**PAGE TEXT:**
+ + + + +
There is a thriving trade between Namibia and South Africa, which involves the movement of stolen motor vehicles from South Africa to Namibia and the payment of the suppliers with funds stolen from Namibia. The vehicles are sold in Namibia and payment is made to the criminals in South Africa through transfers of funds from bank accounts of Namibian third parties. The government of Namibia has been a major victim. A common modus operandi involves the theft of specimen signatures of authorised signatories to government accounts and the forging of letters instructing a banking institution to effect transfer of funds to an account in South Africa. The funds are thereafter withdrawn without trace, partly because the operators of the account in South Africa will have used forged identity documents to open and operate the account.

Some fraudulent transactions may go undetected even by the government authorities. In terms of such schemes, the criminals in Namibia receive the motor vehicles without paying a cent, while their South African counterparts receive payment for the stolen vehicles.
+ + + + +
**GIVEN MATERIAL:**
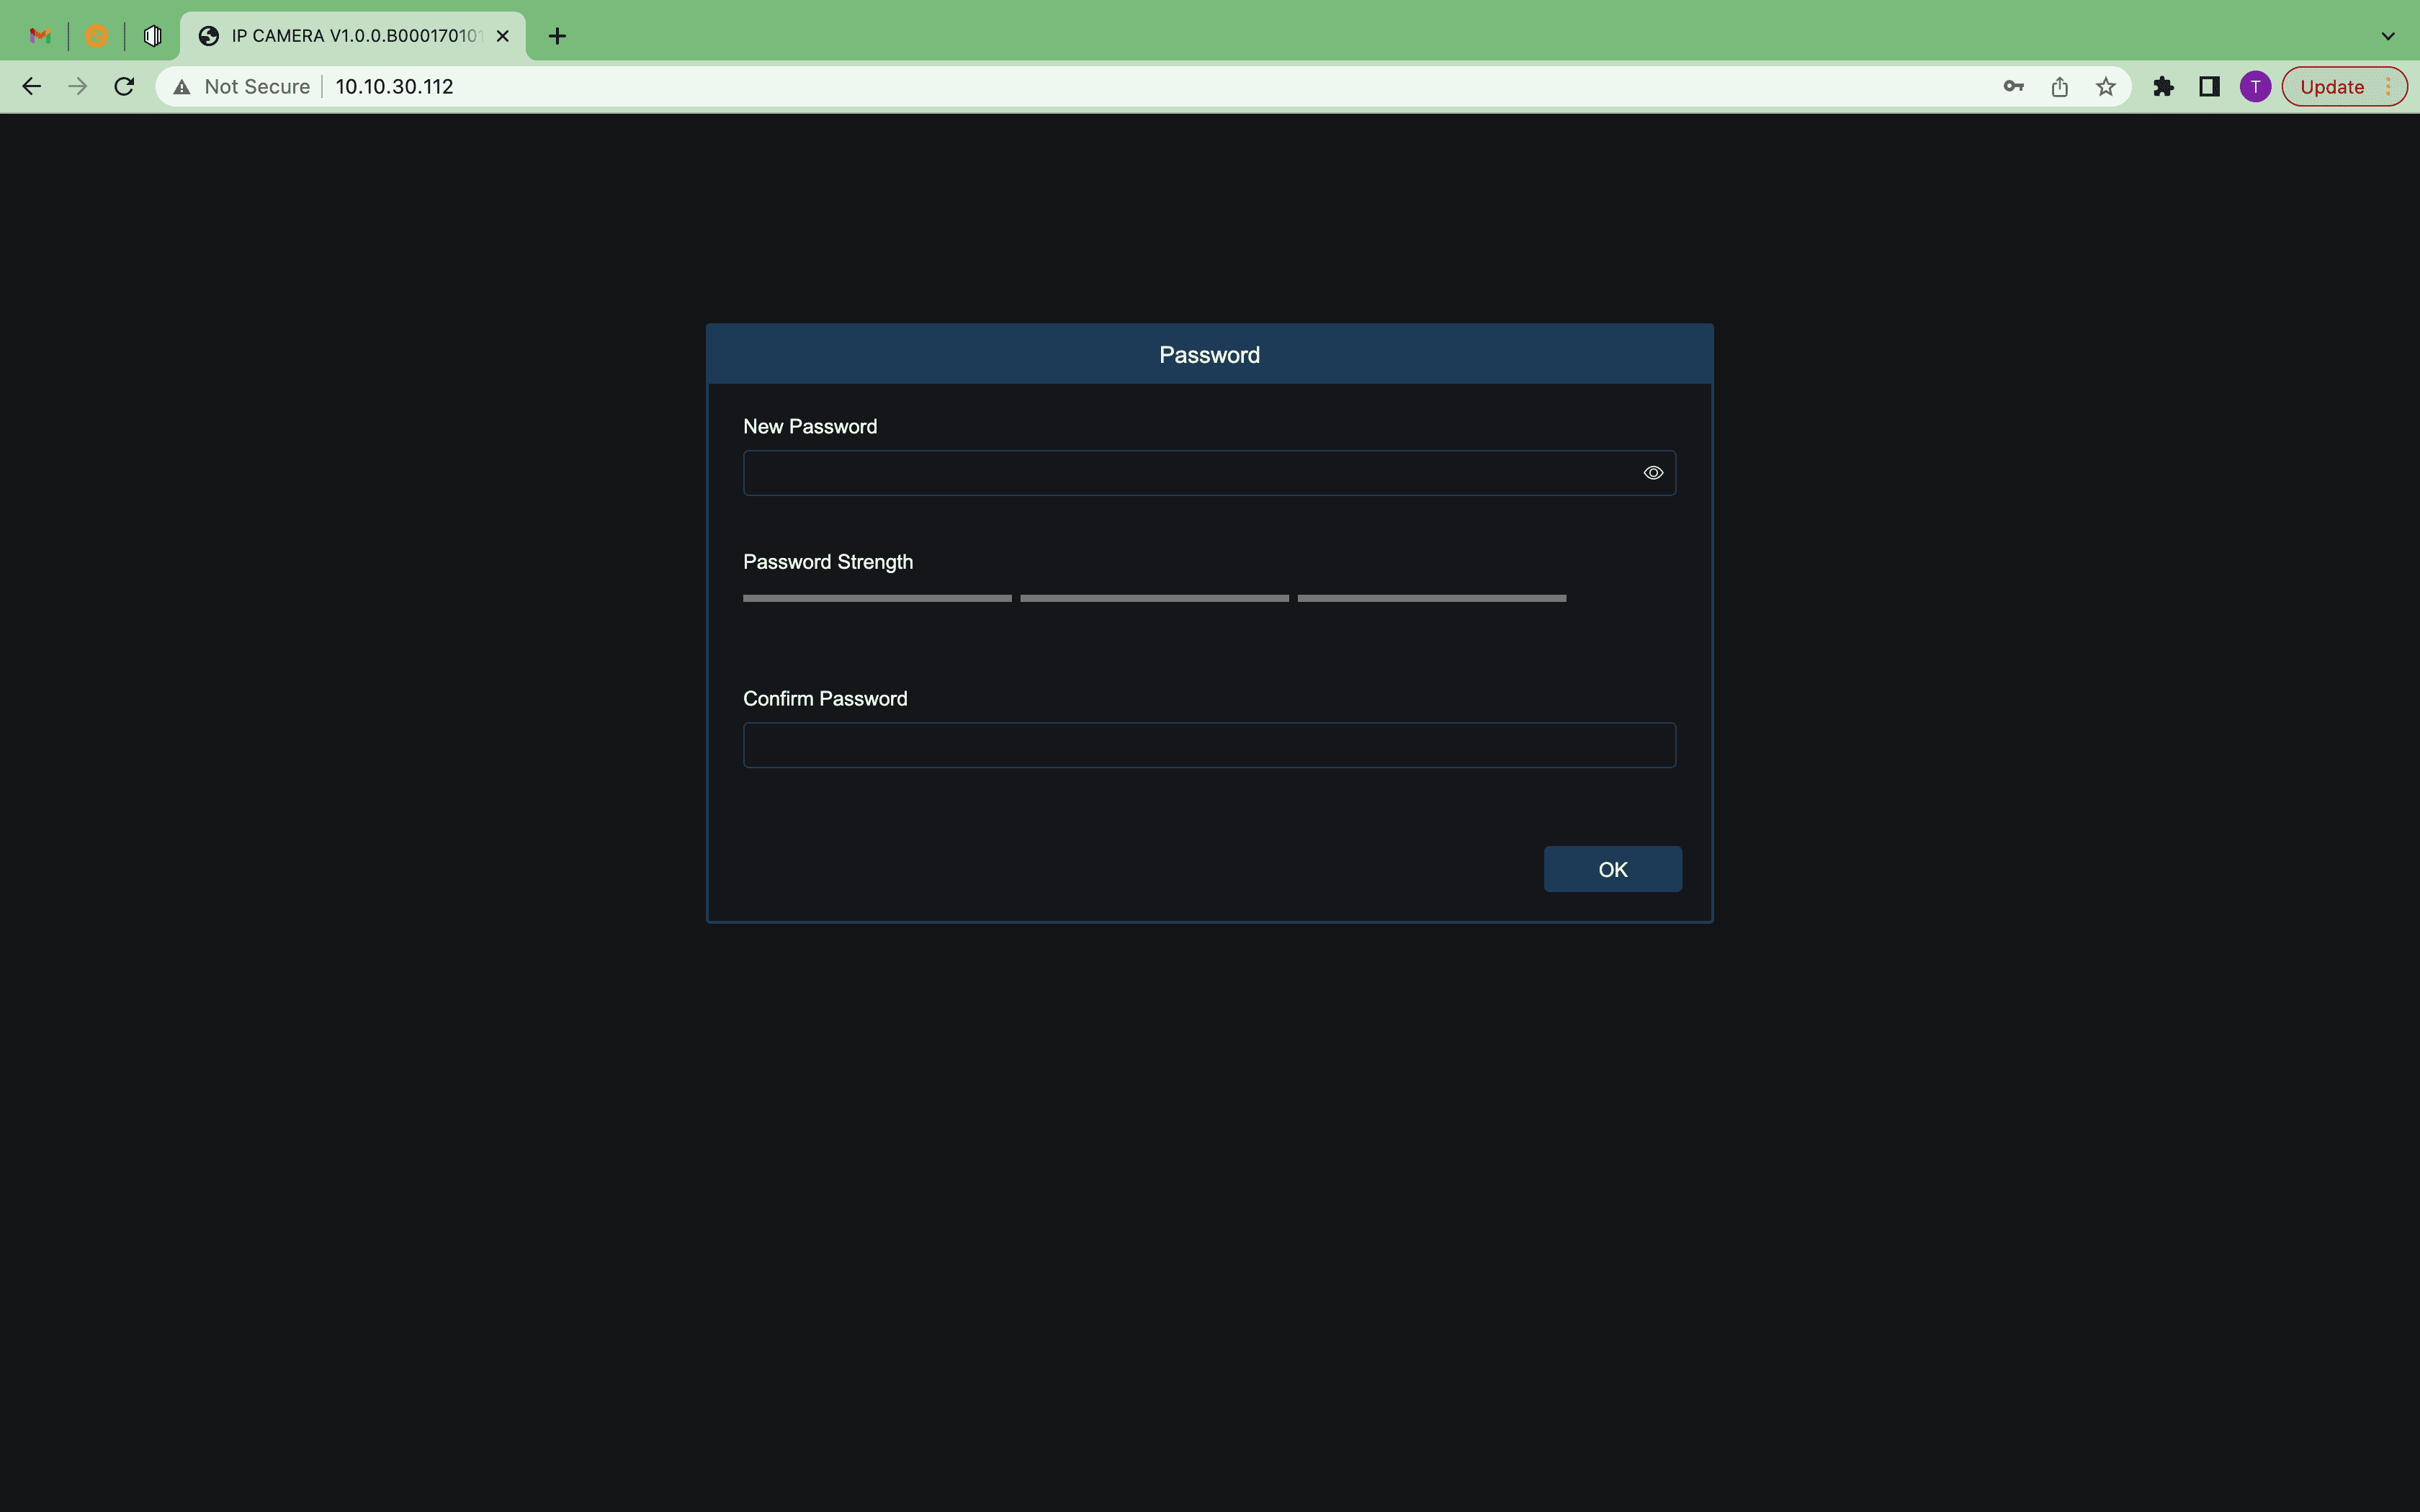Open saved passwords key icon

point(2013,87)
+ + + + +
**OBJECTIVE A:** In the passage on stolen vehicles and fund transfers between Namibia and South Africa, what do the operators of the South African account use to open and operate it?
**OBJECTIVE B:** Proceed with the passage on stolen vehicles and fund transfers between Namibia and South Africa, starting after its last sentence.

**EXERCISE ANSWER A:** Forged identity documents.

**EXERCISE ANSWER B:**
Motor vehicles stolen in Botswana, South Africa and Namibia itself have been smuggled to Angola through the Oshikango border post. Particular types include sports cars and luxury 4x4 station wagons, whether single or double cabin. In roughly equal proportion, the stolen motor vehicles are exchanged for diamonds or paid for in hard currency, usually US dollars. The purchase price is repatriated to the source country. Angolans are generally more liquid in US dollars than are people of neighbouring nationalities. In Angola, the long-enduring civil war, with its associated economic and financial instability, has precipitated a calamitous lack of confidence in the Angolan monetary and banking system. Individuals and corporate entities generally do not convert their funds into the local currency. Neither do they entrust their liquid assets to the banking system. Only large companies and the government make use of the banking system for their transactions. Medium-sized and small companies open bank accounts only to comply with one of the provisions of the governing legislation. Most will maintain their monetary wealth in hard cash, with large volumes of cash circulating in the economy completely outside the banking system. Business transactions, such as the purchase of real estate or cars, are carried out in once-off cash payments, in US dollars. It is probably unfortunate that Angola is outside the ESSAMLG.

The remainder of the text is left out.